For me it's always been cars without steering wheels built on a factory line.
Operating in the snow is not a niche requirement.
You really need to update your language model because self driving cars have been driving around on their own for at least a year now
So have they stopped having the >1 average remote drivers for each self driving vehicle as well?

The problem with these statements is language has so much context implicit in it. "driving around on their own" to me means with zero active oversight. "driving around" to me means not just in a small set of city streets, but as a replacement for human driving (eg anywhere a vehicle can physically fit). Obviously to you it means other things, but it's what makes these conversations and statements of fact challenging.

That >1 spec is from Cruise, who went defunct in 2023.

Tesla's have >1 but they are not really self-driving, but more "100% human supervised self-driving."

"Full self driving" was the term used and I believe the distinction is relevant to the point being made.
I understand the point you're making, but I think it's not a good one.

The failure mode for getting a self-driving car right is grave. The failure mode for rendering game graphics imperfectly is to require a bit of suspension of disbelief (it's not a linear spectrum given the famous uncanney valley, etc., I'm aware). Games already have plenty of abstract graphics, invisible walls, and other cludges that require buy-in from users. It's a lot easier to scale that wall.

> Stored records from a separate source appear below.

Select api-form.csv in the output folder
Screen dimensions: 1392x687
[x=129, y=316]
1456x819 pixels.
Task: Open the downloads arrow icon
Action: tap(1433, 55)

Not my point, but I agree with it so.

The statement was one of capability. There are some things that the tech is flatly not capable of, and that it will take time to develop the capability of. Even if there were no safety concerns at all and we lived in a cotton candy bubble world, self driving cars still have hard failure modes. The tech is not capable, and will not develop the capability next week, either.

The point being made is that the tech is moving fast, at least according to the marketing, but a revolution is not happening ever week. "This is the worst it'll ever be" is an increasingly tired refrain when things seem to be stagnating more than ever. The mentioned behavior will take longer a good amount of time, it's silly to wait around for it when it is not unlikely it may never come.

I'm a game engine programmer and part of my job is to figure how how to "do it next week". I don't see it happening with the we we use LLM's right now. We don't have time to push data to a cloud and come back and render a scene, we have 16ms per frame on most projects (maybe 33 if you are doing something cinematic).

You're gonna have to break the light barrier before thinking about how to do real time Ai rendering at this rate.

Why would I want any of that? Games are interesting because of the deliberate choices and limitations made by a developer. When you have a game that tries to do everything, you have a game that actually does nothing.
An interactive feedback loop that handles various edge cases of AI, rendering it, asset loading and display, keeping track of global data, user input, etc. -- is still a game engine.
> (and that is not a fixable problem)

Genie 3 is incredible (relative to previous models) in this regard. Not a solve, but it is doing what it is not supposed to be able to do.[1]

[1]https://deepmind.google/discover/blog/genie-3-a-new-frontier...

It's an interesting tech demo—I think one interesting use case for AI rendering is changing the style on the fly. For example, a certain power-up could change the look to a hyper-saturated comic book style. Definitely achievable with traditional methods, but because AI is prompt-based, you could combine or extend styles dynamically.
Visually speaking, there's always visual issues in tying disparate assets together in a seamless fashion. I can see how AI could be easily used to "hide the seams" so to speak. I think a hybrid approach would be an improvement definitely.
AI can't even hide its own seams. The seams are kind of the defining characteristic of AI.
> I do not get the point of this at all

I think the point of this is just because it's cool. So, as you said, it only serves as a tech demo, but why not? Many things have no point. It's unreasonable, but it's cool.